Not necessarely.

Directory entries are stored in blocks, and they will be read from disk (assuming a disk based file system, if it's memory based, I/O wait will be far, far less) block by block. While using 'ls' means all the blocks for the directory (one for a small directory, more for a large directory) need to be fetched and read, it also means each block will be processed quickly, and once processed, it's not needed again. It's quite likely that the block will remain in the buffer cache the entire time it takes to process it. OTOH, when doing readdir, and processing the file after reading each entry from the directory, there's a probability (which increases the larger the fetched file is) the block will disappear from the cache before the readdir loop is done with it, requiring a second fetch of the same block.

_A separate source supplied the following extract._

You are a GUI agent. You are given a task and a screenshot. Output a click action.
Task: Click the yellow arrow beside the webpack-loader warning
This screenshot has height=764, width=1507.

Whether this is actually measurable is a different matter.

Recently, I had to remove a directory containing 2.75 million files (some php debug blunder) in a vserver sub-directory of a machine which already ran under heavy I/O load. None of

rm -r $dir
find $dir -exec rm {} \;
ls $dir | xargs rm
[download]

was an option, since each would hog I/O, and the delay for productive tasks was unacceptable. Buffer cache was not an issue, plenty of memory being always available, and each large chain of multiple indirect blocks could be held in memory, processing each return from getdents(2) as it was delivered. Not so with ls, find et al, since those were hogging memory too and invalidating parts of the file system buffer cache while reading all entries.

Using perl, a readdir() loop, select() and unlink() solved that. My point is that readdir() gives you finer control than shelling out ls.